In 2006 during the taking of the census I had a 45-minute telephone conversation with Anil Arora who was at that time head of the census operation.
2007 June: The StatsCan mantra when you ask them about the morality of contracting-out to Lockheed Martin is “Not our responsibility. The contracts were negotiated by Public Works.”
2008 March: I guess it`s a form of communication – – I was presented with a summons to appear in Court.
2010 July 24: I sent a chronology of information to Munir Sheikh (Chief Statistician, later resigned).
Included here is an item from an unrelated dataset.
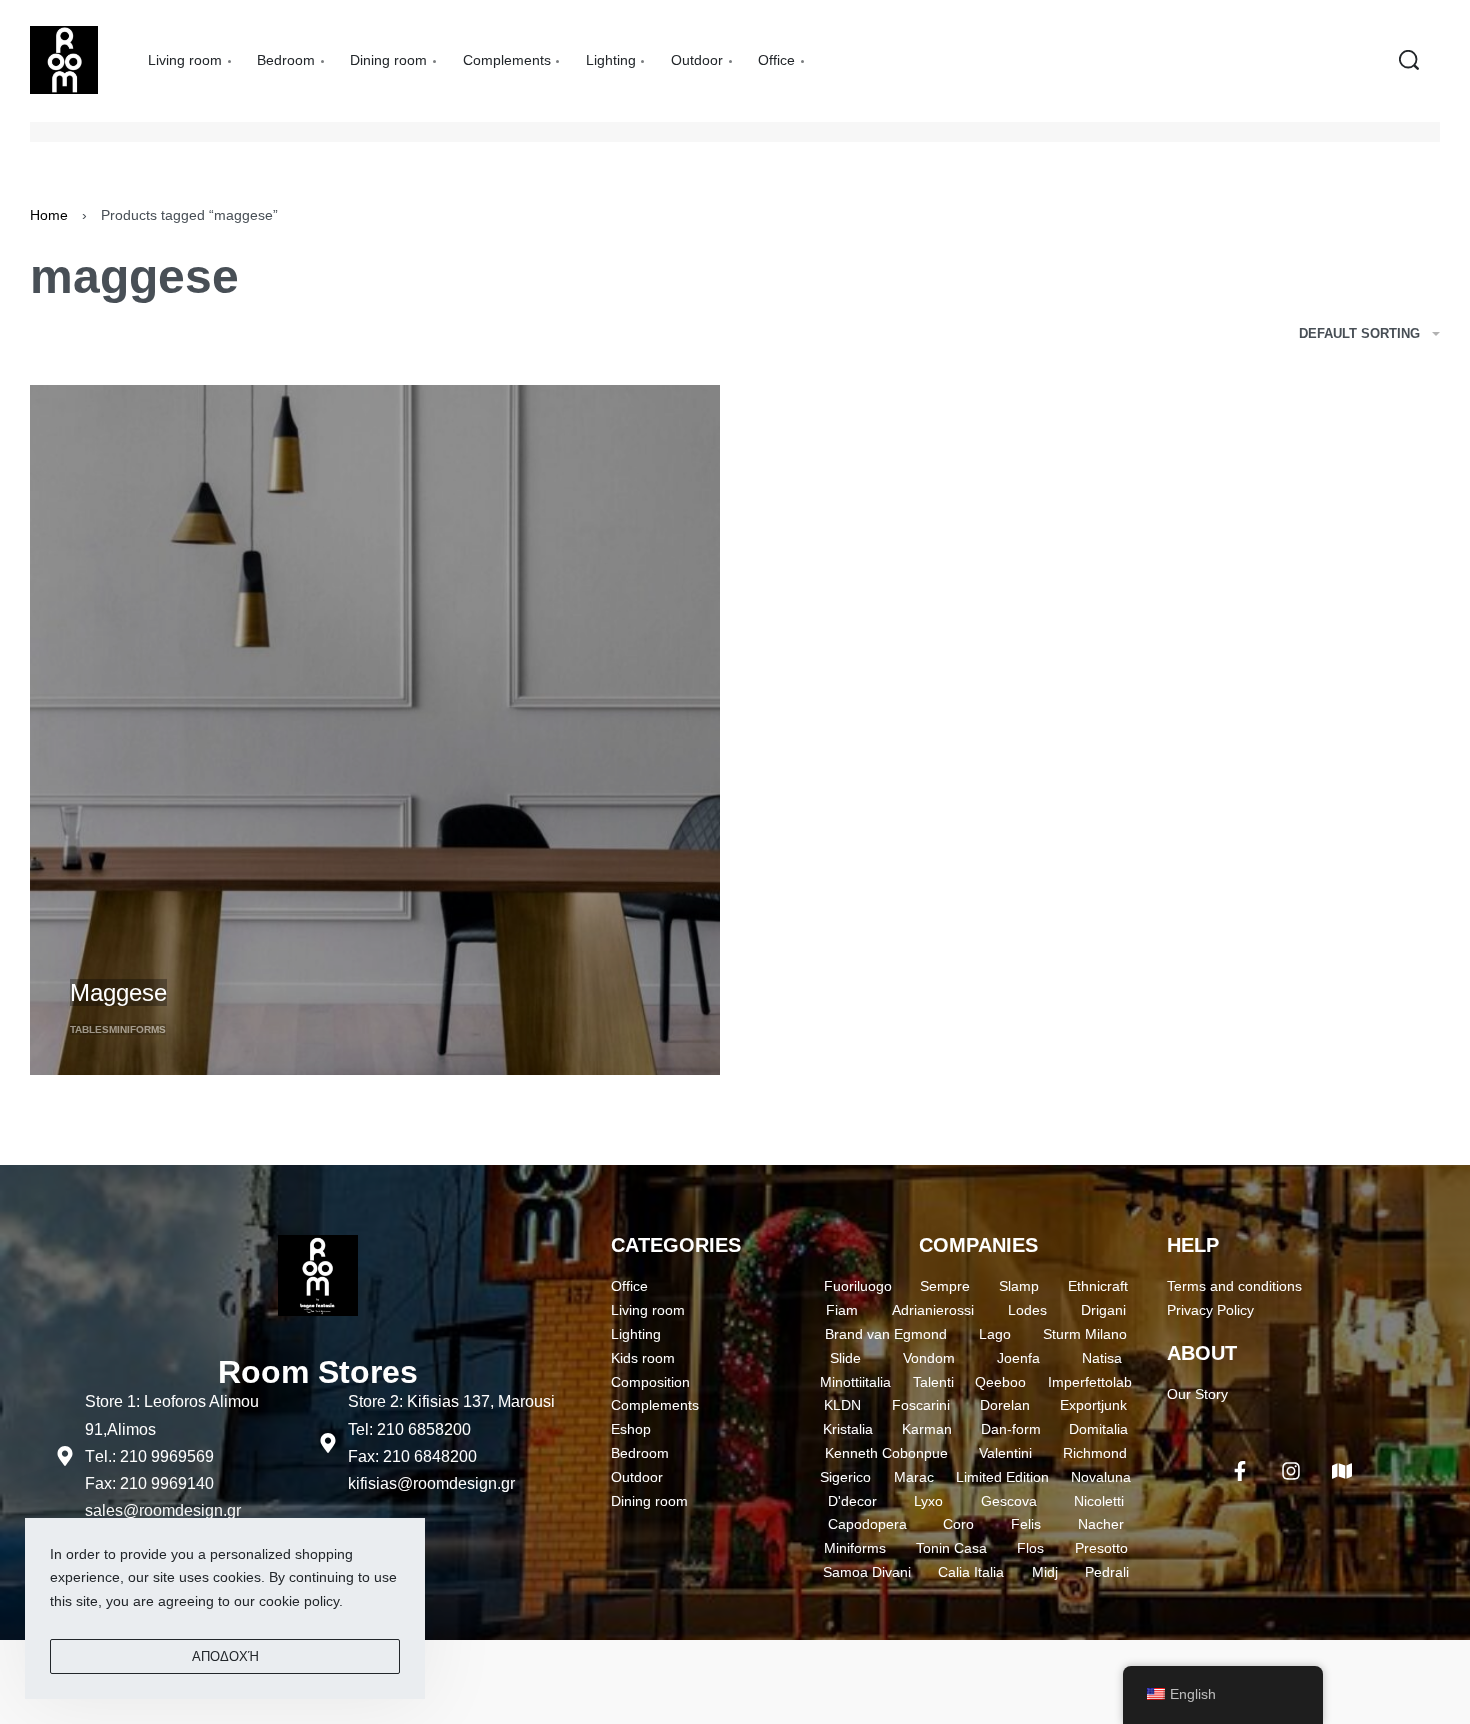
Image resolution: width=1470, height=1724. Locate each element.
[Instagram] (1291, 1471)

It explained a big part of the problem with the census and why many people will not cooperate with it.
2011-06-05 Cogent letter to Statistics Canada: my right to privacy is of utmost importance to me. (I did not write this, it is another attempt by another Canadian to bring StatsCan to its senses.)
2011-02-11 I sent an email to the new head of StatsCan, Wayne Smith. It centred on the problems with Lockheed Martin’s involvement in the census, but it did include the legal argument which is the Charter Right to privacy of personal information. I received no response.
7. Who have you dealt with?
Ivan Felligi, former Chief Statistician, now gone.
Anil Arora, former head of the Census Operation, now gone.
Wayne Smith, Current Chief Statistician
Minister Responsible for StatsCan, Tony Clement (sent an email to him, no response.)
Thank-you for taking my complaint under consideration. My phone is 306 373 8078 if I can be of further assistance.